Anyway the Herald reports:
Prime Minister John Key yesterday defended his decision to reveal the identity of SAS soldier Willie Apiata in a photograph taken in Kabul this week and published in the Herald.
He said he had revealed the name because media outlets viewing the photo in the Herald had suspected it was Corporal Apiata and he knew he would be asked.
“I’m not going to stand up and lie to the New Zealand media. It was pretty clear to anyone who knows the man that that’s who it was.”
The Herald editorial defends their decision of course. I do hope they note their own readers in their own online polls are saying that made the wrong call by a 7:1 margin.
A French cameraman offered us photographs of two of them uniformed and armed, apparently on patrol in an urban street. We published one. The picture told us something about what our forces are doing. Their appearance and their surroundings suggested they are not always engaged in the clandestine operations, often behind enemy lines, that can justify a policy of extreme secrecy for special forces.
We did not know for certain that one of the photographed soldiers was Corporal Willie Apiata VC and would not have named him if we had known. Mr Key’s decision to identify him the next day was needless and unwise. Our intention was not to expose Corporal Apiata but to give the public its first sight of our forces in Afghanistan.

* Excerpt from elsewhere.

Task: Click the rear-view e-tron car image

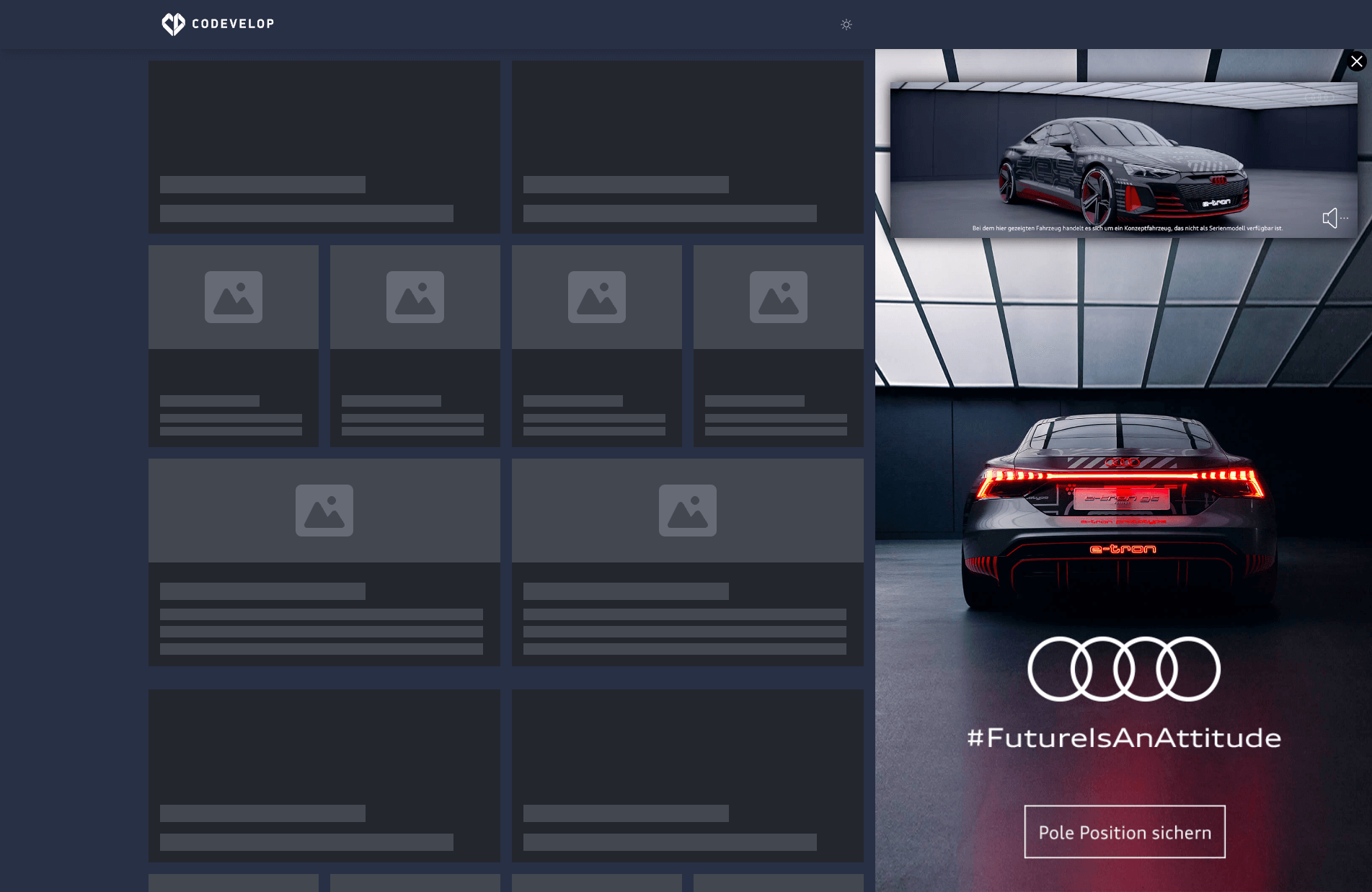Action: click(x=1120, y=512)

Note the weasel words “for certain”. That suggests they thought it was Apiata. And again I like the hypocrisy of the media complaining that the PM told the truth. It is inane to think that Apiata was not going to be associated with his own photo- and of course the media were planning to ask Key if it was Apiata, in some sort of game to see if they could get him to deny the obvious, so they could then no doubt complain about it.

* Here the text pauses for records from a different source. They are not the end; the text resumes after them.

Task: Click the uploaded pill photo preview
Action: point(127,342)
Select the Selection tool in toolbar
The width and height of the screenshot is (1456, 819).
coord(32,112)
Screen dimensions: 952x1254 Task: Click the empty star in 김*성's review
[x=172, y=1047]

The Herald also runs an op-ed from Commander Shaun Fogerty who is the NZDF Comms Director:
I believe that media have until now respected the need for anonymity, and appreciated operation security risks that images of the SAS present, especially from within an operational theatre.
For example, when media think they have a good photograph of two soldiers in the field, it is entirely possible that captured within that image are weapons configurations, ammunition quantities, communications equipment, and protective clothing that may be revealing to an adversary.

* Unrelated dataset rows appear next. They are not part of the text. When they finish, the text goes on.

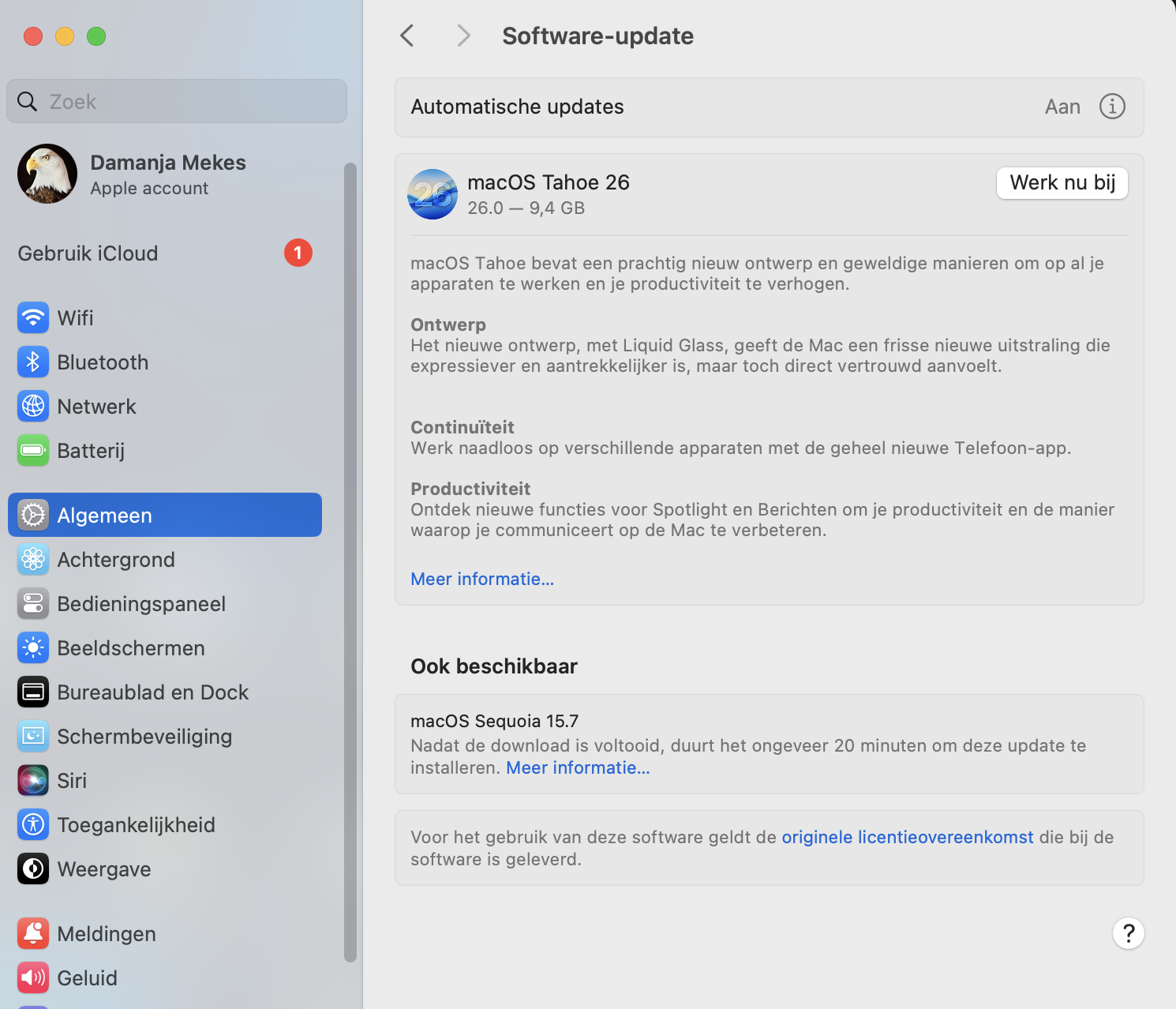
Task: Select the Toegankelijkheid accessibility icon
Action: click(32, 824)
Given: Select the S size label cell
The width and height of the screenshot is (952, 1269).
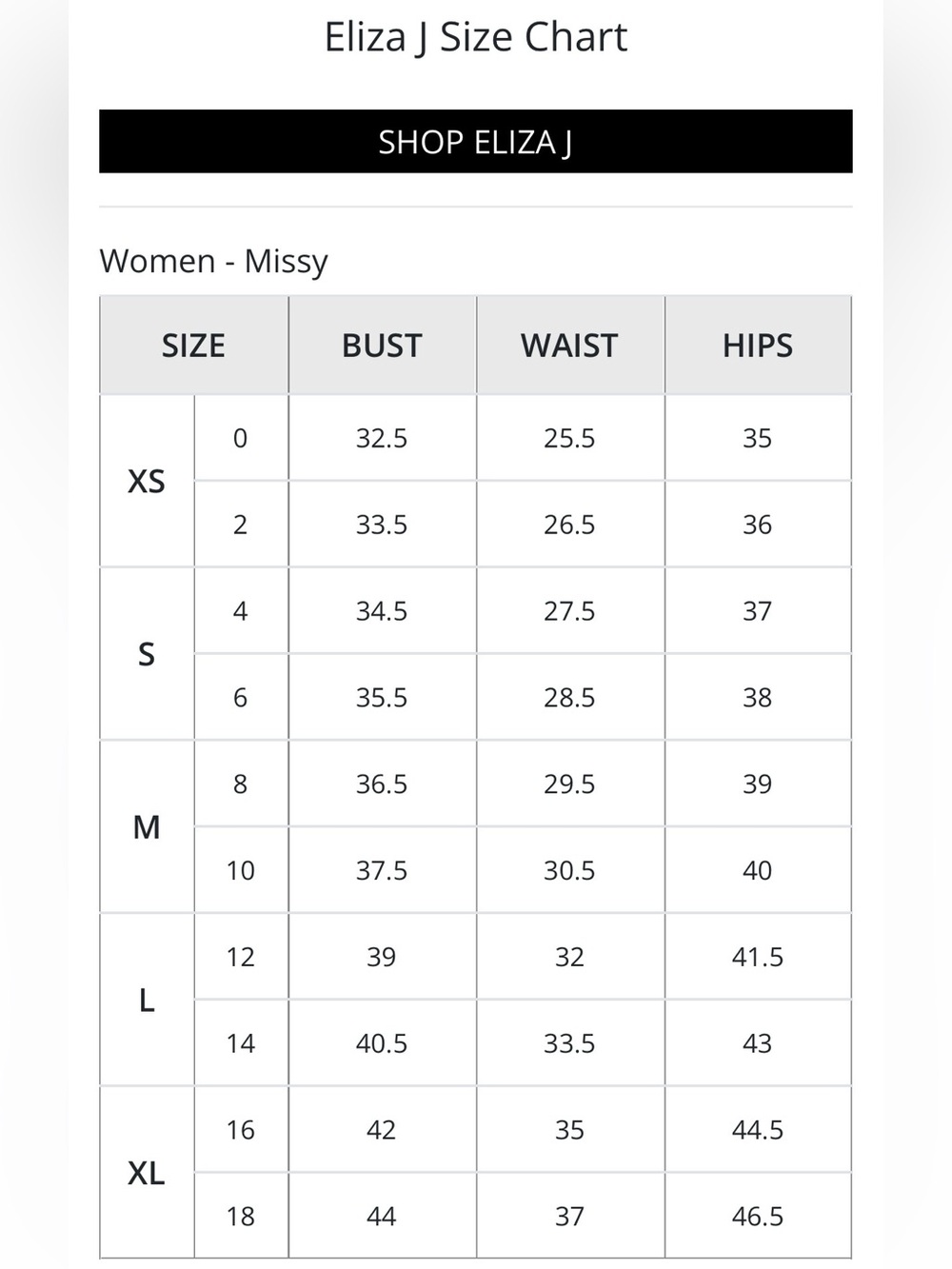Looking at the screenshot, I should [x=147, y=654].
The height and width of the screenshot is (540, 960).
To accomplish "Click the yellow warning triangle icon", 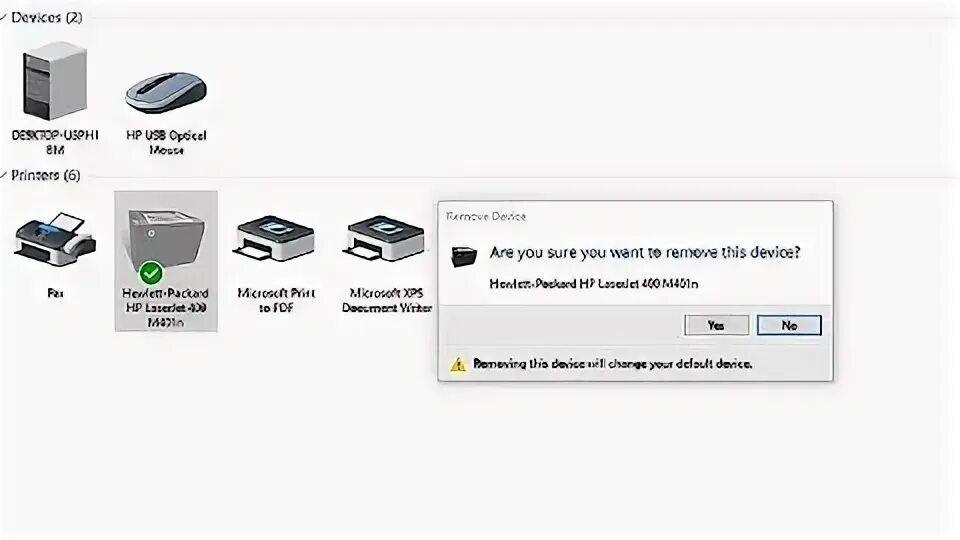I will click(458, 365).
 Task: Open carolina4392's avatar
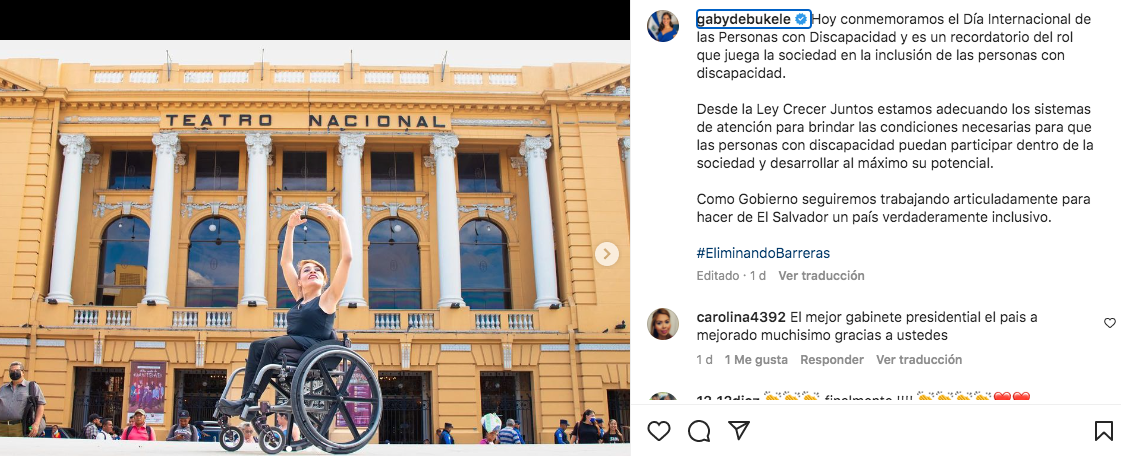pyautogui.click(x=663, y=324)
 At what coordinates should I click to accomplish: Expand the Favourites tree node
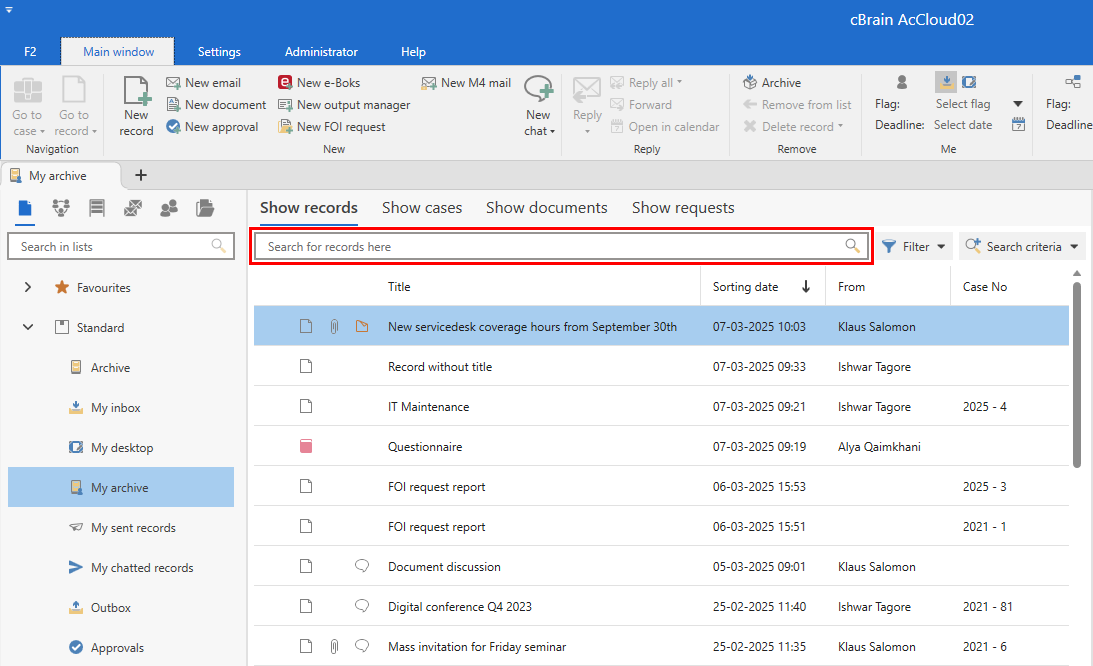pyautogui.click(x=28, y=288)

That is, close study of such images by an enemy may present them with something they will exploit in the future – directly affecting the safety of these personnel.
In the case of insurgents in Afghanistan, we know them to be technologically sophisticated and to be adept at using tools such as the internet.
So with pictures revealed in the New Zealand media it is entirely possible that they will be seen and studied by insurgents on the other side of the world. We do not say to New Zealand media “do not publish”. Instead we urge caution, and ask that media weigh carefully these points in their consideration to publish.
Our concern about showing the faces or other identifiable traits of members of the SAS is about creating situations in which their identity, including that they belong to this particular unit, might be used against them.
I just hope the lapse in this case doesn’t become the new standard for the future.